I just ran the price at New Egg for this drive. $239.00 , I only paid $300 for my laptop.


----------



## hewee (Oct 26, 2001)

I paid $350.00 after rebate years ago for a 6.3 GB drive but needed another because the main 3.2 GB drive was getting full.


----------



## dustyjay (Jan 24, 2003)

I remember when I built my first XT machine. Complete with a 5Mb Seagate MFM Full Height Hard drive. The drive cost me about $500 and another $200 for the MFM controller. My next computer was an AT machine and the 100Mb Toshiba drive only cost me $115 dollars, plus the cost of another controller which was only $35.


----------



## Elvandil (Aug 1, 2003)

Unfortunately, a faster drive does not translate directly into a faster machine. Manufactueres like to claim that their component will cause the machine to leave all others in the starting gate.
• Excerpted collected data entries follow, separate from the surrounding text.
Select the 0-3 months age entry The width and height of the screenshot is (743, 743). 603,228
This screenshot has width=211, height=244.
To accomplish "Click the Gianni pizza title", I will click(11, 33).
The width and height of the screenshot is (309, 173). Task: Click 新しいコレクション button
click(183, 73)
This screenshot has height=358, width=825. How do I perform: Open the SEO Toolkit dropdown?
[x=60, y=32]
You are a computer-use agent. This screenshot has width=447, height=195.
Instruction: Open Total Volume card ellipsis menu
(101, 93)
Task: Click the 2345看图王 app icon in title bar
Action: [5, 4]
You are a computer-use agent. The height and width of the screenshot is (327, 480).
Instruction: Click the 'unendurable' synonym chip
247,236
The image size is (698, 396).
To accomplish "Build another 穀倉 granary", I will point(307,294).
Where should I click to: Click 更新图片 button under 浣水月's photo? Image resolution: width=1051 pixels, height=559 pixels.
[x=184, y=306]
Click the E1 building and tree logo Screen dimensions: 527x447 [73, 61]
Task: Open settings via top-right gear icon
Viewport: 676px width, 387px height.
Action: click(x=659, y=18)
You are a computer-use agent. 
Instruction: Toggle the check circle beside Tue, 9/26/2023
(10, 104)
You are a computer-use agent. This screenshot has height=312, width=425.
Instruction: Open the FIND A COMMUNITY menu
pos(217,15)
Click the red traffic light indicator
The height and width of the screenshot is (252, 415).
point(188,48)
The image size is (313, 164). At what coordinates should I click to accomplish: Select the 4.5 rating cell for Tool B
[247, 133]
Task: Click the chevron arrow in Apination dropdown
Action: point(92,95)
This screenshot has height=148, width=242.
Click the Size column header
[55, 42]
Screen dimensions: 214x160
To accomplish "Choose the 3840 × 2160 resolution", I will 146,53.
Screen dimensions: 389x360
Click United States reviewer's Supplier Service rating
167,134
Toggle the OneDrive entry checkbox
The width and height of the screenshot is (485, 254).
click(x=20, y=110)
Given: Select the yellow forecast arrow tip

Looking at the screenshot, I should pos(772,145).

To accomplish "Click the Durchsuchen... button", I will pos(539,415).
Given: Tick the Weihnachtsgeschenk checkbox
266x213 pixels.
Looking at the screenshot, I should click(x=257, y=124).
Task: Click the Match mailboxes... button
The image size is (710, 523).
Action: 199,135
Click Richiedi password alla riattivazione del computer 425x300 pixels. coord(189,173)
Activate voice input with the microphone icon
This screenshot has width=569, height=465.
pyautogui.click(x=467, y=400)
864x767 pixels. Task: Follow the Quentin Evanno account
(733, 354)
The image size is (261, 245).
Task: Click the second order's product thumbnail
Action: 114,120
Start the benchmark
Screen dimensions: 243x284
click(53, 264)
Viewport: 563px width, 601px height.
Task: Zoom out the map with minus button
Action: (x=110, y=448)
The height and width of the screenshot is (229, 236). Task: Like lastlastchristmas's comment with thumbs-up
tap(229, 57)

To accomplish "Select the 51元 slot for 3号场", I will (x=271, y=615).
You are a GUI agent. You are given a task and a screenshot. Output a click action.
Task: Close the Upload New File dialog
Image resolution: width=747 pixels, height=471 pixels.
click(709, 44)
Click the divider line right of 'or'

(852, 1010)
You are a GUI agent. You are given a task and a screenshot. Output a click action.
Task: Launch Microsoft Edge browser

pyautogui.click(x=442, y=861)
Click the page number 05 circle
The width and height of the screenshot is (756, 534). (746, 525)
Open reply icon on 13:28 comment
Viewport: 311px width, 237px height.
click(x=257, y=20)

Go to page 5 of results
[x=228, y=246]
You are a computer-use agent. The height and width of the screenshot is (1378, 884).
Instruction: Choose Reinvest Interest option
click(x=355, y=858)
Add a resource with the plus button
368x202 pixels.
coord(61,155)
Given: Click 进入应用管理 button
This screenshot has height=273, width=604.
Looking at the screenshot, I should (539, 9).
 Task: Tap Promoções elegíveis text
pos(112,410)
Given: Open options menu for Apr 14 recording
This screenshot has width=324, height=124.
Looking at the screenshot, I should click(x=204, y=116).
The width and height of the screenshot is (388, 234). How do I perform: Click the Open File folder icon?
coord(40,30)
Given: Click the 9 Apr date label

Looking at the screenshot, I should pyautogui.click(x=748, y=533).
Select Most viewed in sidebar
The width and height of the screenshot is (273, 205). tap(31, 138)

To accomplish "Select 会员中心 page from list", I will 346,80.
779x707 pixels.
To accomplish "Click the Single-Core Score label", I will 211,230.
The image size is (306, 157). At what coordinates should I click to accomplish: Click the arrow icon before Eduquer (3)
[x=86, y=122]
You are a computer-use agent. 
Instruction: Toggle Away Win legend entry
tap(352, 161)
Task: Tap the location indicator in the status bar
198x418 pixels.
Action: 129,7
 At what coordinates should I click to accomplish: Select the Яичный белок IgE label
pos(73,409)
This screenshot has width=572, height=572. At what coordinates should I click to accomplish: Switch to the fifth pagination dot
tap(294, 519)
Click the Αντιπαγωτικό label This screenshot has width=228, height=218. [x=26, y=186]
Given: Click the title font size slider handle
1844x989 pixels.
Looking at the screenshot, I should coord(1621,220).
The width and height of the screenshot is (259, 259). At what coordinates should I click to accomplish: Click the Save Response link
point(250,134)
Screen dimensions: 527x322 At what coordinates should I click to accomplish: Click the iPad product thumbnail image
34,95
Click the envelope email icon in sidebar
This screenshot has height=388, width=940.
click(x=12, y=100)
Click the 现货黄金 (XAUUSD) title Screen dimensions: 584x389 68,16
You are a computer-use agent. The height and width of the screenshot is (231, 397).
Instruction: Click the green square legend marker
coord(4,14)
But speeding up just one part of a machine doesn't speed up everything. It will certainly help, but the drive's full potential can only be realized on a machine that can make use of the speed it offers.


----------



## dustyjay (Jan 24, 2003)

I will not be buying one in the near future.


----------



## Elvandil (Aug 1, 2003)

dustyjay said:


> I will not be buying one in the near future.


Me, either. First of all, it's a Seagate. That's enough for me.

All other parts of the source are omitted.